El Señor, para agradecer esta plática, les contó a su vez cómo cuestionó a ese cuadro traído de Orvieto, pidiéndole a Cristo que se manifestara ya y claramente le hiciese saber al más fiel de sus devotos, Felipe, la verdad sobre sus visiones místicas: ¿eran proféticos prospectos de su destino en el cielo eterno, o engañosos anuncios de su condenación al repetible infierno? Nada le contestó el cuadro. Lo fustigó con un látigo penitenciario. Las figuras masculinas giraron con las vergas erectas. LTna herida de sangre se abrió en la tela. Cristo lo llamó cabrón.

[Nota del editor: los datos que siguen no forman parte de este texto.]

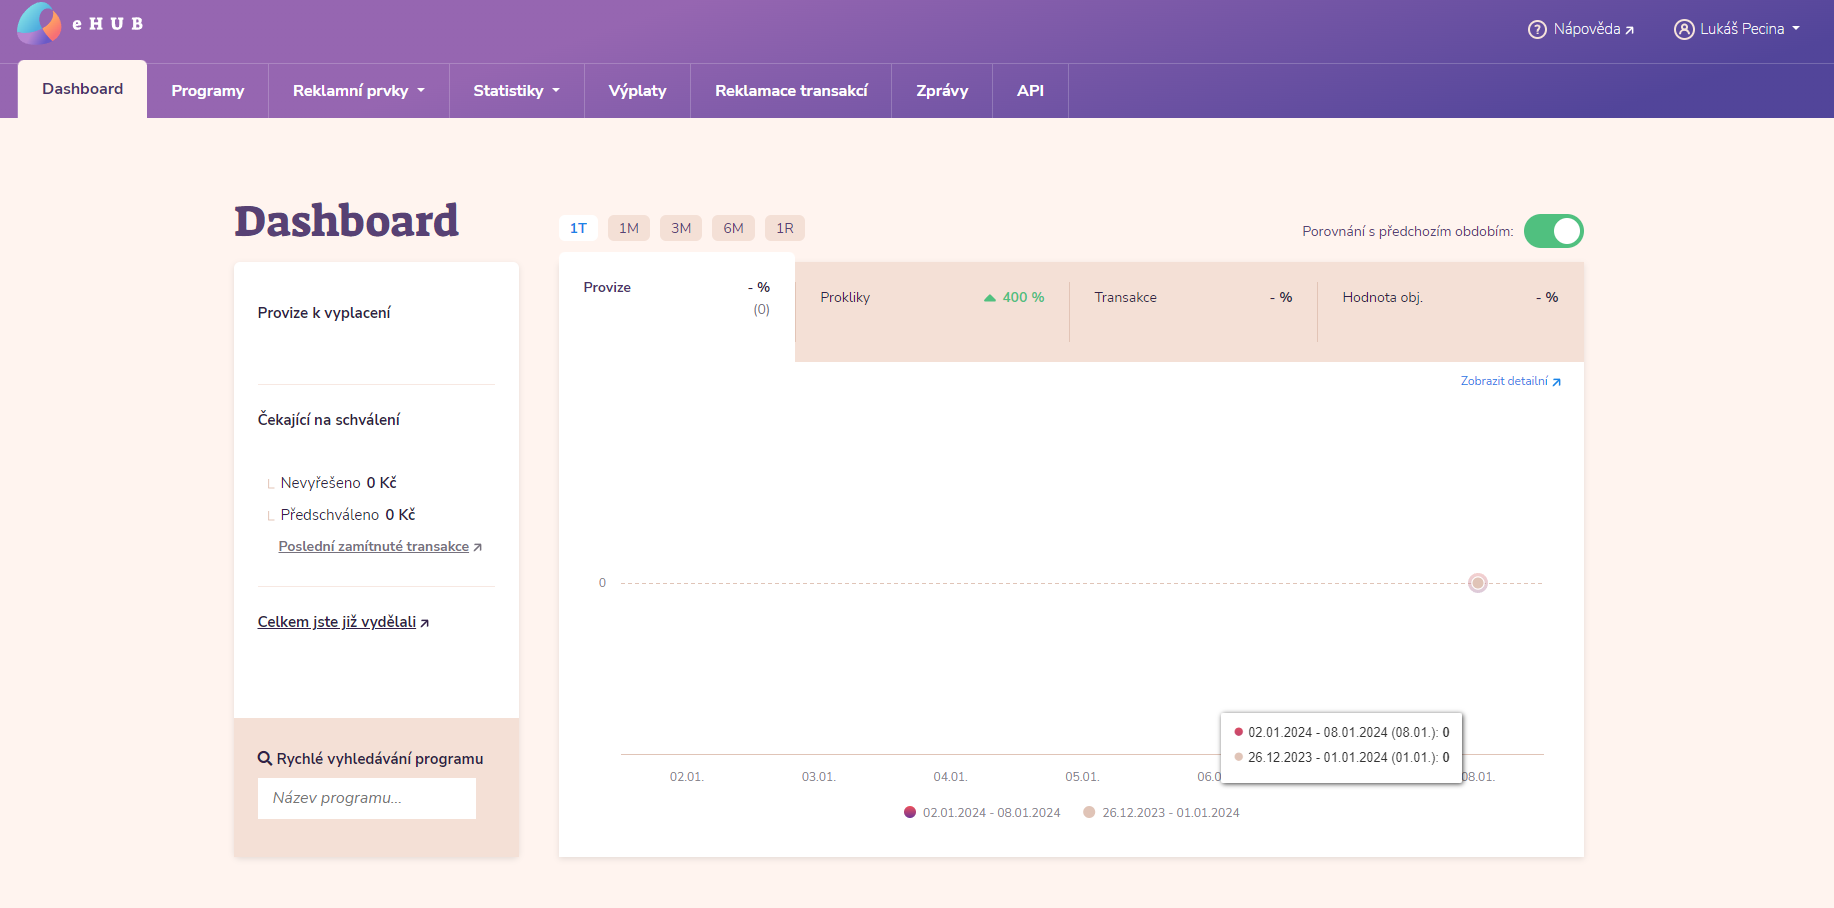Click the dark legend dot for 02.01.2024 - 08.01.2024

(910, 813)
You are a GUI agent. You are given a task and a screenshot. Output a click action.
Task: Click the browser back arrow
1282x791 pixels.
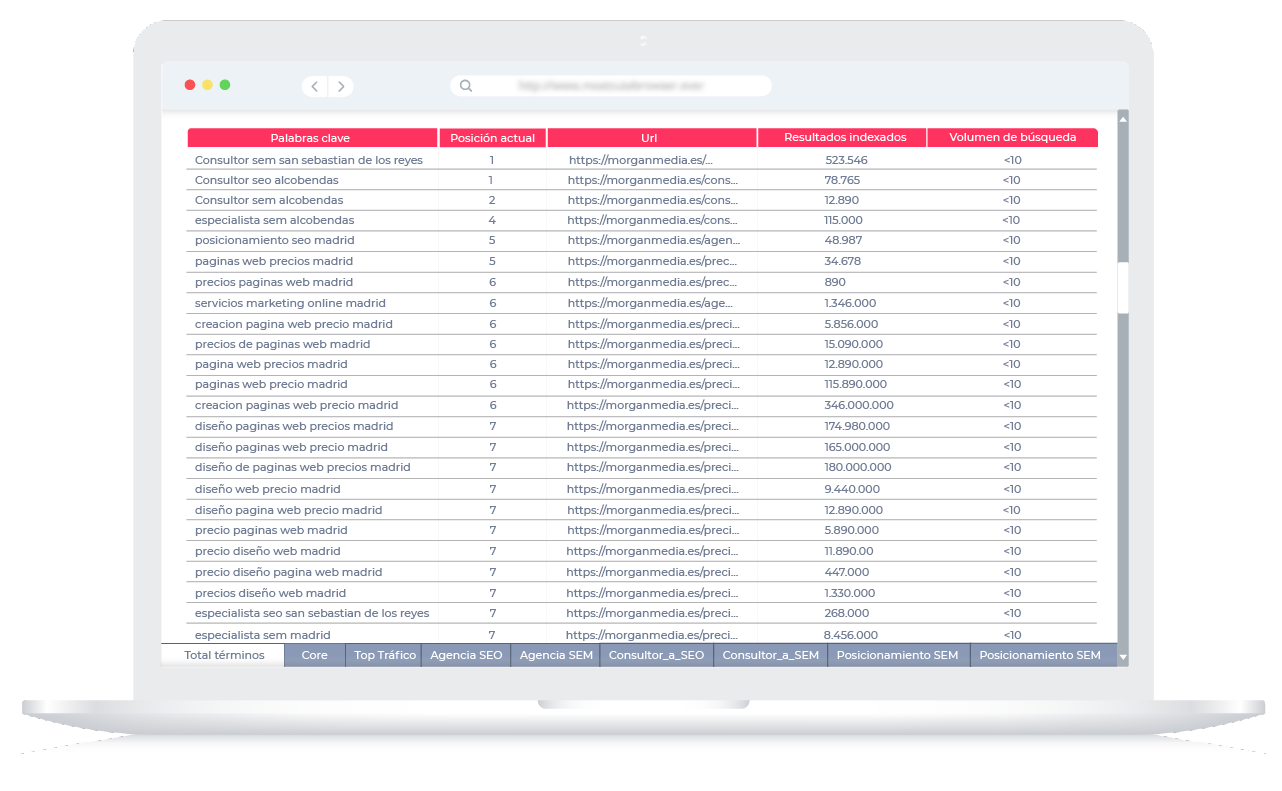[315, 87]
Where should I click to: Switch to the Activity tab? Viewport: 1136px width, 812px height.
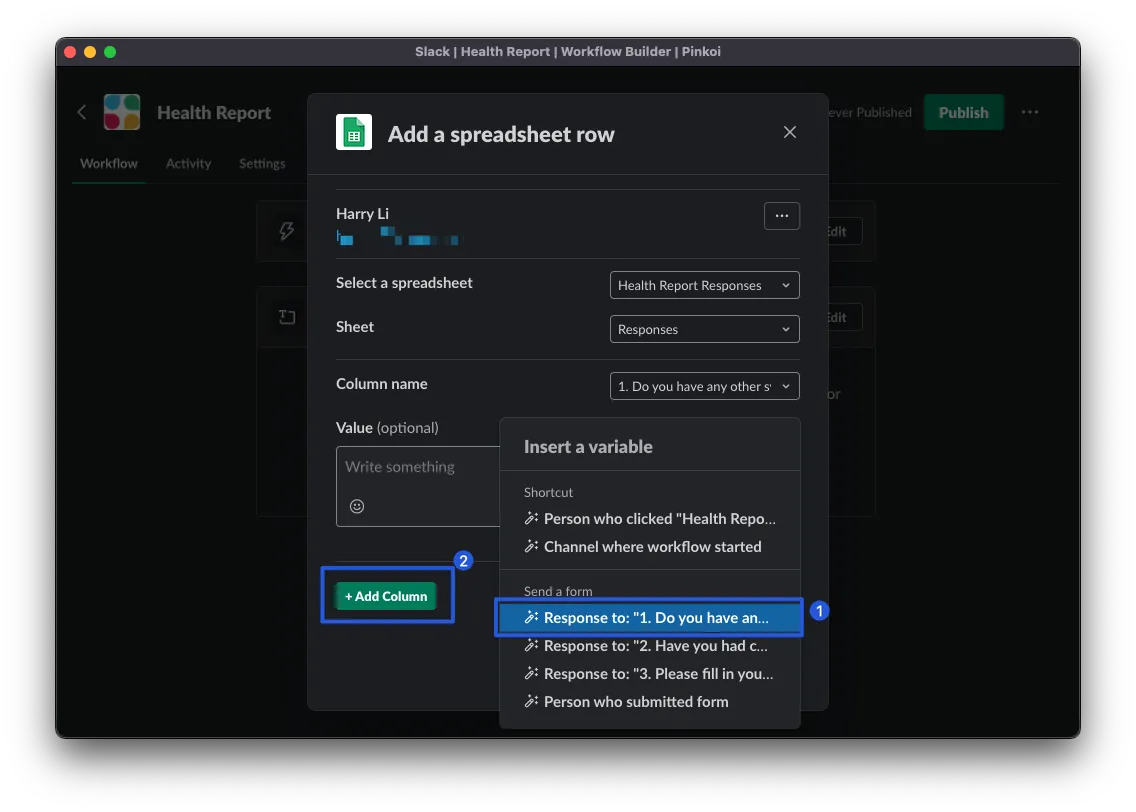[188, 164]
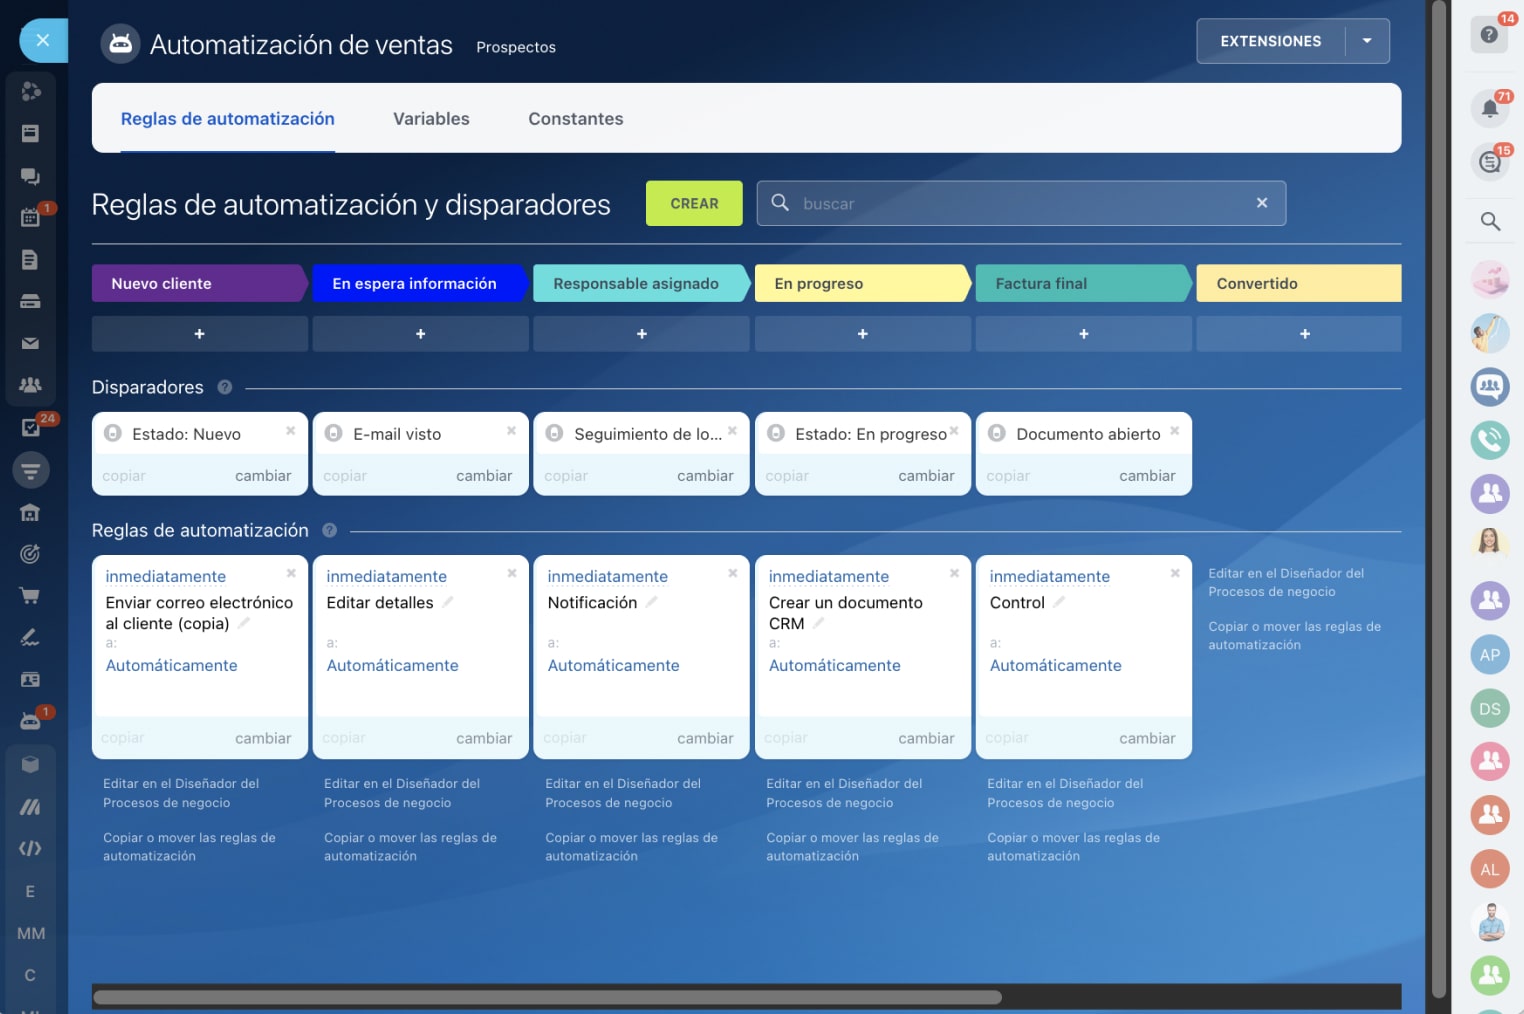Click the horizontal scrollbar at bottom

(547, 997)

No pudieron hablar el resto del día. Sólo a un sobrestante de su mayor confianza hizo llamar el Señor a la capilla y allí le dio instrucciones para que emparedara el tronco mutilado de la Dama Loca en el nicho, y el sobrestante dijo que necesitaría un par de obreros para ayudarle con los ladrillos y la argamasa, mas el Señor se lo vedó. Todo el día se escucharon los lentos trabajos.
Al anochecer, el Señor salió de la capilla y miró la obra acabada. Le agradeció su esfuerzo al sobrestante y le entregó una taleguilla llena de piezas de oro. Al sentir el peso de la recompensa, el sobrestante se hincó ante el Señor, le besé) la mano y le dijo que el pago era excesivo para trabajo tan regalado.
—Te hará falta, dijo el Señor, te juro que te hará mucha falta.
El sobrestante se retiró murmurando mil gratitudes y el Señor caminó entre las sombras de la capilla hacia el altar y su cuadro.
Ahora fue él quien cayó de rodillas, estupefacto.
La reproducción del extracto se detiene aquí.